David Lynch, the surrealist artist who plumbed the darkness lurking underneath American normalcy in the landmark television series “Twin Peaks” and the dreamlike films “Blue Velvet” and “Mulholland Drive,” has died.
He was 78.
Lynch’s family confirmed his death in a post on his official Facebook page. They did not specify a cause of death.
“It is with deep regret that we, his family, announce the passing of the man and the artist, David Lynch,” the post said. “We would appreciate some privacy at this time.”
“There’s a big hole in the world now that he’s no longer with us,” Lynch’s family added. “But, as he would say, ‘Keep your eye on the donut and not on the hole.’ It’s a beautiful day with golden sunshine and blue skies all the way.”
In a career spanning nearly half a century, Lynch established himself as one of the most stylistically distinctive and thematically daring voices in American entertainment, introducing audiences to images and ideas typically associated with avant-garde art.

**SOURCE DATA**
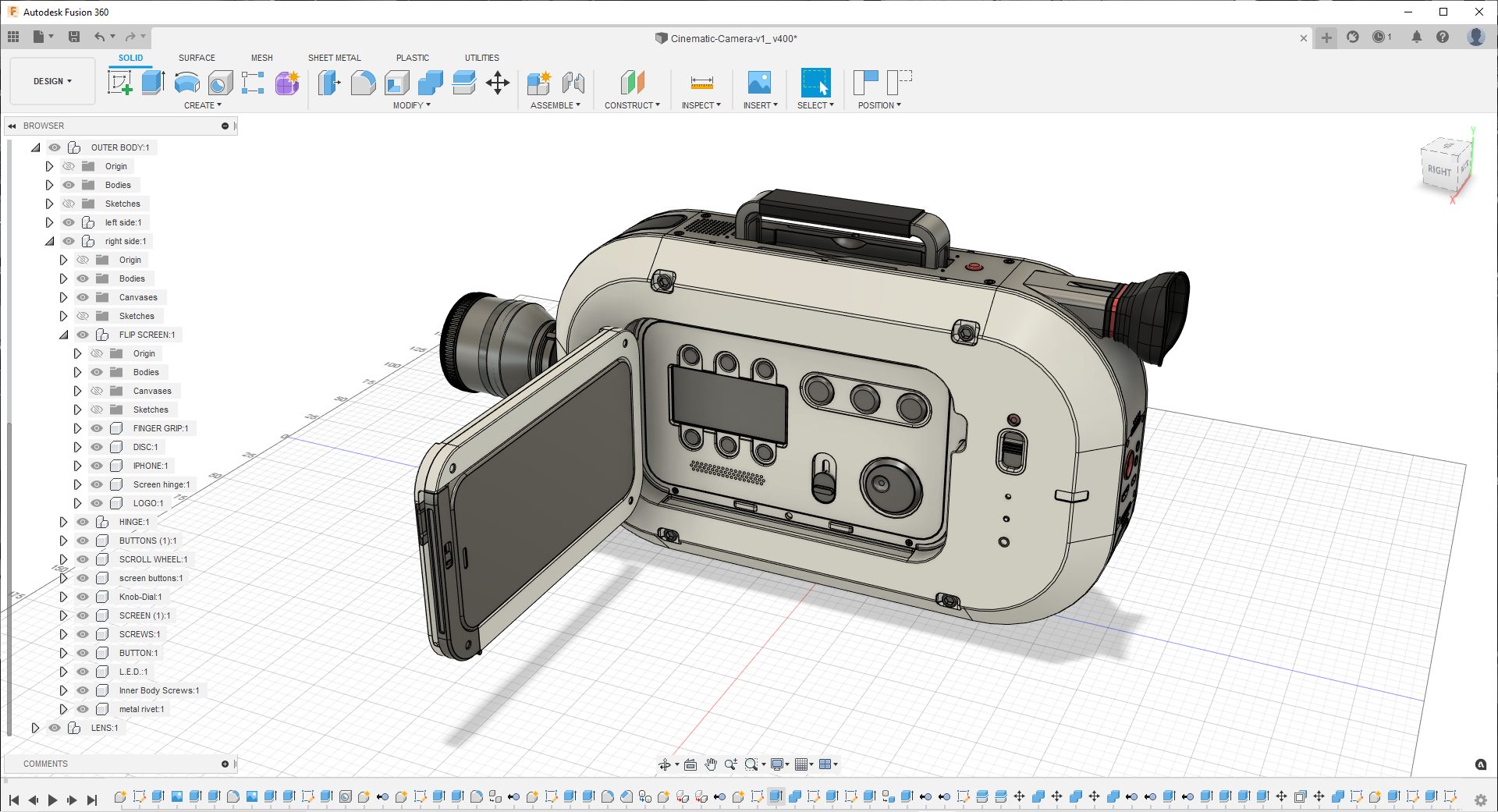This screenshot has width=1498, height=812.
Task: Open the DESIGN workspace dropdown
Action: pyautogui.click(x=52, y=81)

**TASK REQUIREMENTS**
In the passage about David Lynch's death, where did his family confirm that he had died?

**EXERCISE RESPONSE**
In a post on his official Facebook page.